Все эти две недели я очень много думала о жизни, о любви, о нашем браке, о наших взаимных обязанностях. Я поняла всю глубину самоотверженности моей матери: она рассказала мне о своих страданиях! Она героически переносила свое горе, день за днем, двадцать три года! Но я не чувствую в себе сил подражать ей, — не потому, чтобы я любила вас меньше, нежели она любит отца: причиной тому мой характер. Наша семейная жизнь превратилась бы в ад, и я могла бы потерять голову до такой степени, что обесчестила бы вас, обесчестила себя, обесчестила нашего ребенка. Я не хочу быть госпожой Марнеф; а ведь, вступив на этот путь, женщина моего склада, возможно, не остановится ни перед чем. К своему несчастью, я Юло, а не Фишер.

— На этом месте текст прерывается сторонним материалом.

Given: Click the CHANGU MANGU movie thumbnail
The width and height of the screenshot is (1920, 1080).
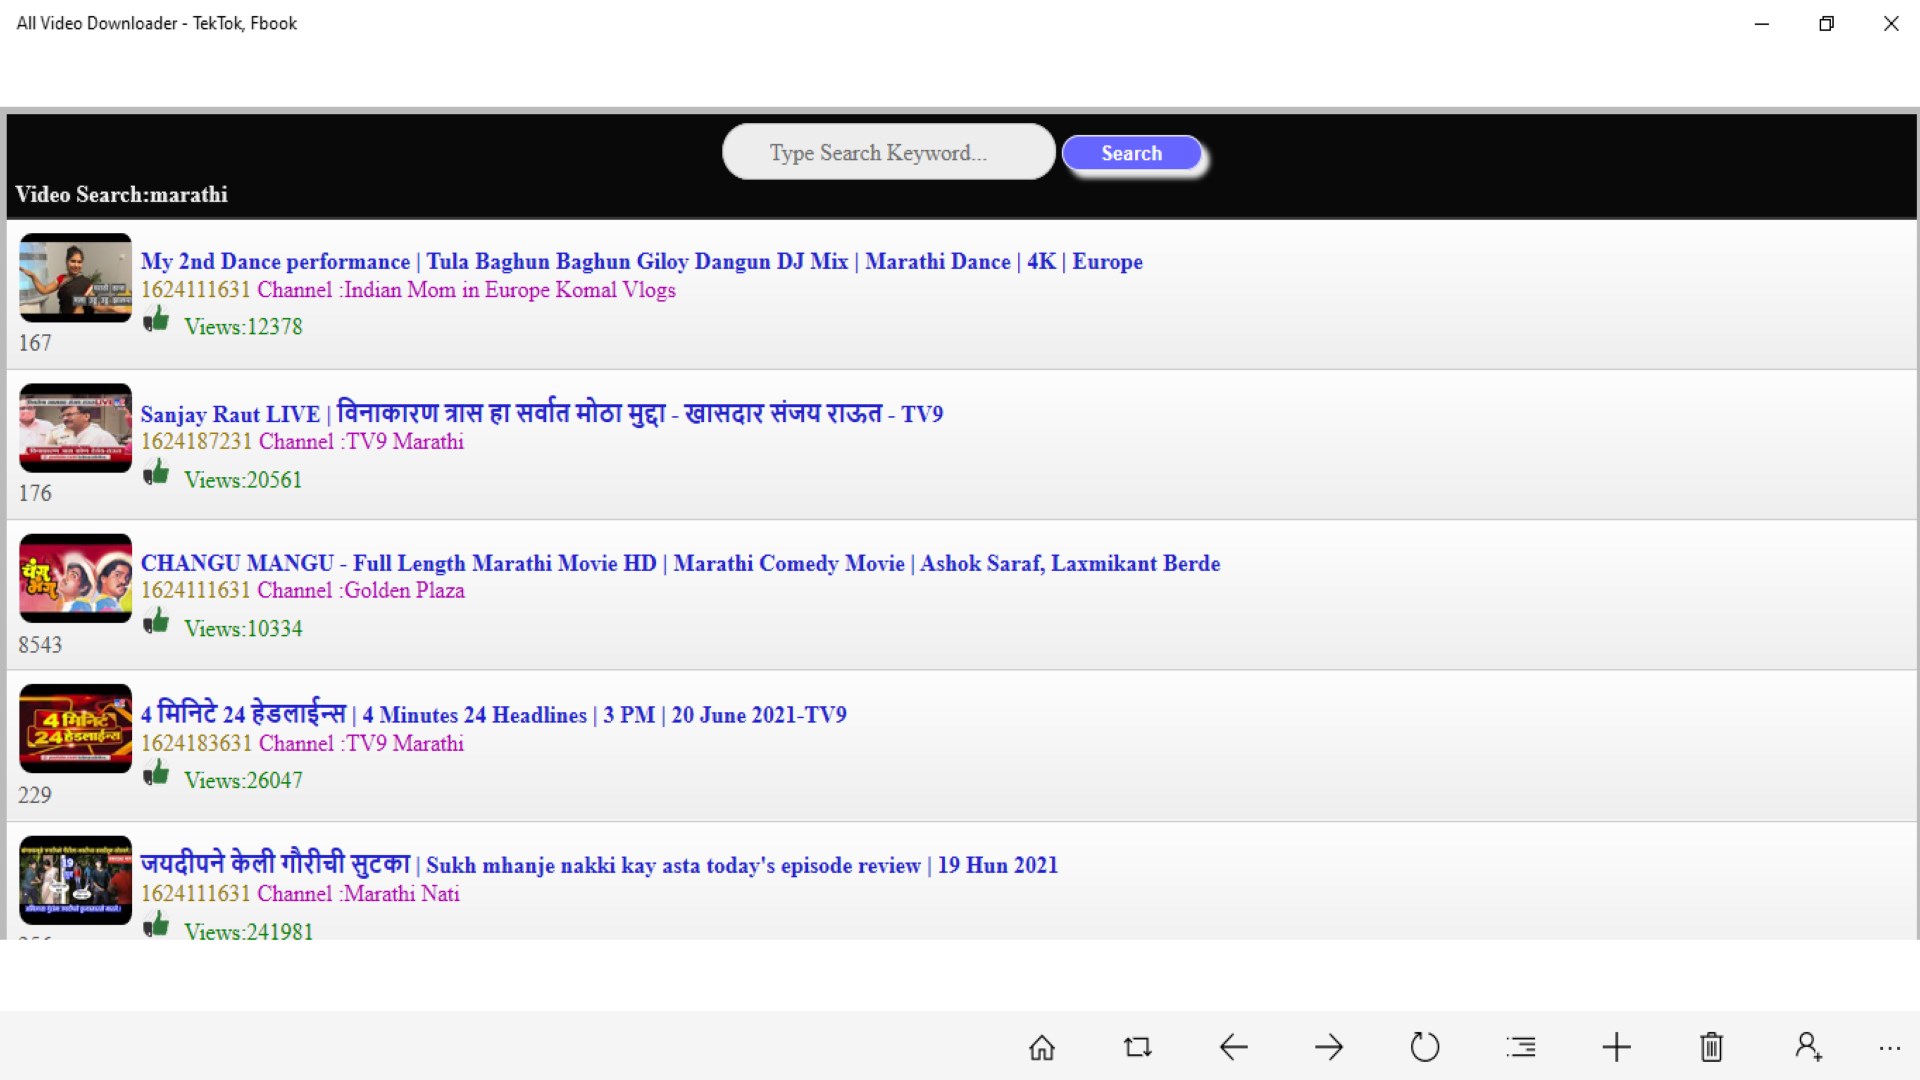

В одиночестве, вдали от вашей беспорядочной жизни, я отвечаю за себя; тем более что я вся уйду в заботы о нашем ребенке и возле меня будет моя благородная, сильная духом мать; близость ее действует благотворно на бурные порывы моего сердца. Около нее я буду хорошей матерью, воспитаю как должно нашего ребенка и найду в себе силы жить. Останься я с вами, во мне жена убьет мать, а постоянные ссоры испортят мой характер.
Я готова умереть сразу, но я не хочу страдать двадцать пять лет сряду, как моя мать. Если вы изменили мне, после трех лет безраздельной, глубокой любви, изменили с любовницей вашего тестя, какими же соперницами наградите вы меня впоследствии? Ах, сударь, вы гораздо раньше, чем мой отец, вступаете на путь разврата, мотовства, позорный для отца семейства, ибо дети теряют к такому отцу уважение, и будущее грозит всей семье бесчестьем и отчаянием.
Это не значит, что я неумолима. Непреклонность чувств не свойственна существам слабым, живущим под недреманным оком божиим. Если вы завоюете славу и состояние упорным трудом, если вы откажетесь от куртизанок, сойдете с пути порока и позора, вы вновь обретете жену, достойную вас.
Я знаю, что вы джентльмен и не захотите прибегнуть к закону. Вы уважите мою волю, граф, предоставив мне жить подле матери; но не вздумайте появиться там, это главное. Я оставила вам все деньги, которыми ссудила вас эта ненавистная женщина. Прощайте.